- _Listed records_:
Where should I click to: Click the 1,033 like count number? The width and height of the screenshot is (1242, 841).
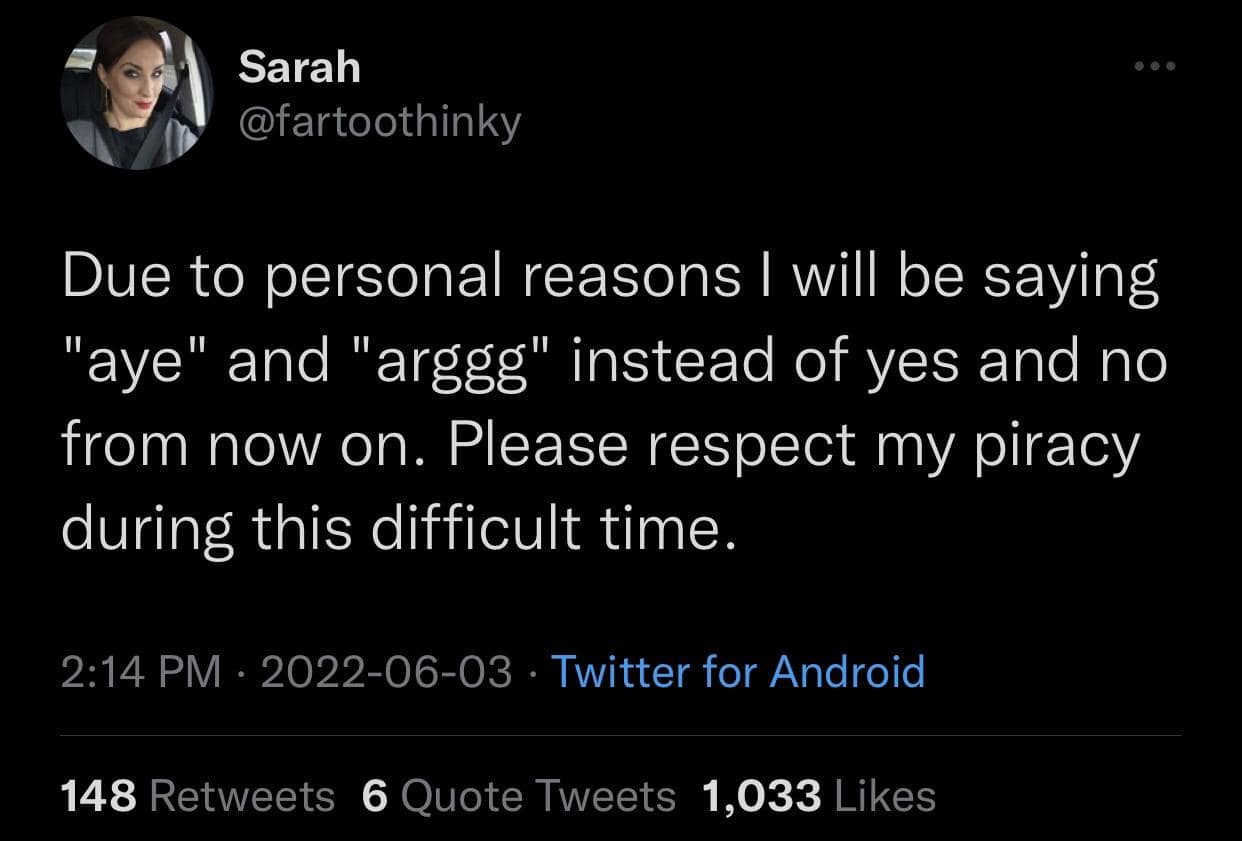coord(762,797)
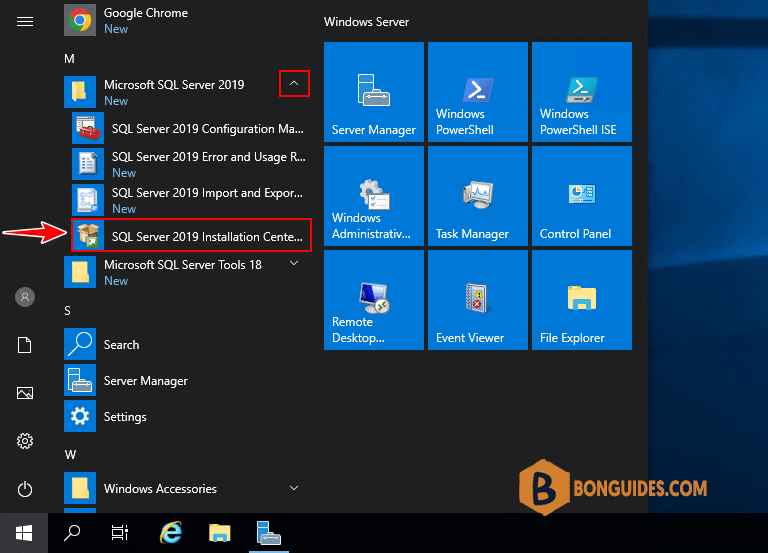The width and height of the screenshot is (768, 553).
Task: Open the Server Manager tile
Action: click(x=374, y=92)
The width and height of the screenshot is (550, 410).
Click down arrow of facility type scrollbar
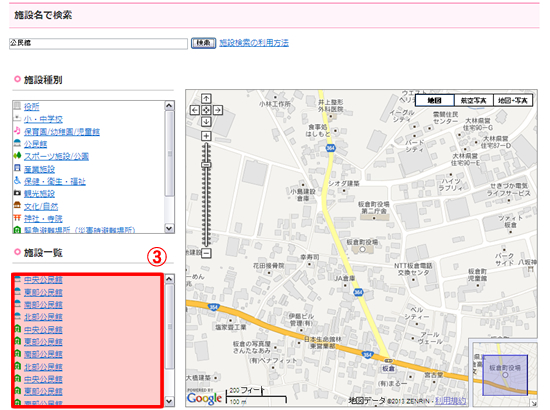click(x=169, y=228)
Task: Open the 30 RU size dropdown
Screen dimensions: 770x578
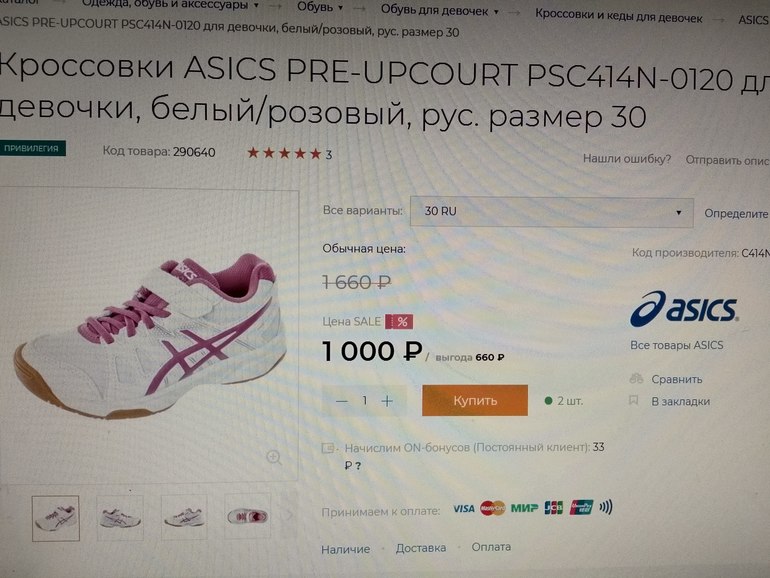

- _What needs to be done_: Would you restate, word for word, the lines from the one holding "The width and height of the screenshot is (550, 410)." through the end of the material above? Omit the pictures.

- _Final answer_:
The width and height of the screenshot is (550, 410).
Click down arrow of facility type scrollbar
click(x=169, y=228)
Task: Open the 30 RU size dropdown
Screen dimensions: 770x578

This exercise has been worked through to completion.